■ **RECORD SET**:
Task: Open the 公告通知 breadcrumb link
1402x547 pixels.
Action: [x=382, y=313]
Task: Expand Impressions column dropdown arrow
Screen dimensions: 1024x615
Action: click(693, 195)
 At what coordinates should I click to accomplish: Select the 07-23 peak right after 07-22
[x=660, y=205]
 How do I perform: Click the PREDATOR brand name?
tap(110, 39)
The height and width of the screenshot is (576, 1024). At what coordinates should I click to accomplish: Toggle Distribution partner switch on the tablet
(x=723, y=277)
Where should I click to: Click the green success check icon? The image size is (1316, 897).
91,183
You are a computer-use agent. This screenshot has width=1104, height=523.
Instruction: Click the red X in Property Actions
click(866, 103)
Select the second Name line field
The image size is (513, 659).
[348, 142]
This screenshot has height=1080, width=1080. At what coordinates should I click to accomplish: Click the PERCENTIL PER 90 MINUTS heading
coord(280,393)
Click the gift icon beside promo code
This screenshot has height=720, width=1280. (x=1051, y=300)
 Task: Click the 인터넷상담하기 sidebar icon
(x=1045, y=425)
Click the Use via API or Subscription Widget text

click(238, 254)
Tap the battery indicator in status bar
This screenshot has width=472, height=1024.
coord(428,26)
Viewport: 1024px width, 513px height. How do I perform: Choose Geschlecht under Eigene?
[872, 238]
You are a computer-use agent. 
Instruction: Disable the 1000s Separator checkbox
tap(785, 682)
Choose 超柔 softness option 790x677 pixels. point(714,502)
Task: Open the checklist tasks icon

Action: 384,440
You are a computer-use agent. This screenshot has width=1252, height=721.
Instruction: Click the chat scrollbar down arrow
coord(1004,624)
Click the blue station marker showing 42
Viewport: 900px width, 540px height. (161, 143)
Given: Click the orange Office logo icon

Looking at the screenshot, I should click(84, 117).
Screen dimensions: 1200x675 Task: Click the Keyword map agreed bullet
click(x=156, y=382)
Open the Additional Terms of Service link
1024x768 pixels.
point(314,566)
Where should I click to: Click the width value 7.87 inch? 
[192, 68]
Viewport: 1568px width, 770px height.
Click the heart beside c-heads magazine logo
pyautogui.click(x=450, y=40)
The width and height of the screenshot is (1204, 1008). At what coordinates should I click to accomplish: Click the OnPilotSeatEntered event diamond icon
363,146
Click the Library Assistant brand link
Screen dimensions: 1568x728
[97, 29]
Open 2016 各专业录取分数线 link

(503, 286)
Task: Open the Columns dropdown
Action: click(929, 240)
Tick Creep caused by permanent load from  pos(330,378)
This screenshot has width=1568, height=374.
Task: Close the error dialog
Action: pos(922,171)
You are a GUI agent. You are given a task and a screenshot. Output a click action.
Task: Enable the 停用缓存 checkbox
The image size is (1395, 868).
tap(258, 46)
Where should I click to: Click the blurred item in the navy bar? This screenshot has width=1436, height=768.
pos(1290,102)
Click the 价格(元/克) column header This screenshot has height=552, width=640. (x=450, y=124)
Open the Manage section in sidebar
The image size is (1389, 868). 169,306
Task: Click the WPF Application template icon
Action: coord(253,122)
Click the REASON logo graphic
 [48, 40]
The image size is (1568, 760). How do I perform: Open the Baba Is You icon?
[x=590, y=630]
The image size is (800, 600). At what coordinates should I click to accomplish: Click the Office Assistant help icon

■ **ACTIVITY**: Set down every record above exactly as written.

■ **RESULT OF THE TASK**:
Task: Open the 公告通知 breadcrumb link
1402x547 pixels.
Action: [x=382, y=313]
Task: Expand Impressions column dropdown arrow
Screen dimensions: 1024x615
Action: click(693, 195)
 At what coordinates should I click to accomplish: Select the 07-23 peak right after 07-22
[x=660, y=205]
 How do I perform: Click the PREDATOR brand name?
tap(110, 39)
The height and width of the screenshot is (576, 1024). At what coordinates should I click to accomplish: Toggle Distribution partner switch on the tablet
(x=723, y=277)
Where should I click to: Click the green success check icon? The image size is (1316, 897).
91,183
You are a computer-use agent. This screenshot has width=1104, height=523.
Instruction: Click the red X in Property Actions
click(866, 103)
Select the second Name line field
The image size is (513, 659).
[348, 142]
This screenshot has height=1080, width=1080. At what coordinates should I click to accomplish: Click the PERCENTIL PER 90 MINUTS heading
coord(280,393)
Click the gift icon beside promo code
This screenshot has height=720, width=1280. (x=1051, y=300)
 Task: Click the 인터넷상담하기 sidebar icon
(x=1045, y=425)
Click the Use via API or Subscription Widget text

click(238, 254)
Tap the battery indicator in status bar
This screenshot has width=472, height=1024.
coord(428,26)
Viewport: 1024px width, 513px height. How do I perform: Choose Geschlecht under Eigene?
[872, 238]
You are a computer-use agent. 
Instruction: Disable the 1000s Separator checkbox
tap(785, 682)
Choose 超柔 softness option 790x677 pixels. point(714,502)
Task: Open the checklist tasks icon

Action: 384,440
You are a computer-use agent. This screenshot has width=1252, height=721.
Instruction: Click the chat scrollbar down arrow
coord(1004,624)
Click the blue station marker showing 42
Viewport: 900px width, 540px height. (161, 143)
Given: Click the orange Office logo icon

Looking at the screenshot, I should click(84, 117).
Screen dimensions: 1200x675 Task: Click the Keyword map agreed bullet
click(x=156, y=382)
Open the Additional Terms of Service link
1024x768 pixels.
point(314,566)
Where should I click to: Click the width value 7.87 inch? 
[192, 68]
Viewport: 1568px width, 770px height.
Click the heart beside c-heads magazine logo
pyautogui.click(x=450, y=40)
The width and height of the screenshot is (1204, 1008). At what coordinates should I click to accomplish: Click the OnPilotSeatEntered event diamond icon
363,146
Click the Library Assistant brand link
Screen dimensions: 1568x728
[97, 29]
Open 2016 各专业录取分数线 link

(503, 286)
Task: Open the Columns dropdown
Action: click(929, 240)
Tick Creep caused by permanent load from  pos(330,378)
This screenshot has width=1568, height=374.
Task: Close the error dialog
Action: pos(922,171)
You are a GUI agent. You are given a task and a screenshot. Output a click action.
Task: Enable the 停用缓存 checkbox
The image size is (1395, 868).
tap(258, 46)
Where should I click to: Click the blurred item in the navy bar? This screenshot has width=1436, height=768.
pos(1290,102)
Click the 价格(元/克) column header This screenshot has height=552, width=640. (x=450, y=124)
Open the Manage section in sidebar
The image size is (1389, 868). 169,306
Task: Click the WPF Application template icon
Action: coord(253,122)
Click the REASON logo graphic
 [48, 40]
The image size is (1568, 760). How do I perform: Open the Baba Is You icon?
[x=590, y=630]
The image size is (800, 600). At what coordinates should I click to accomplish: Click the Office Assistant help icon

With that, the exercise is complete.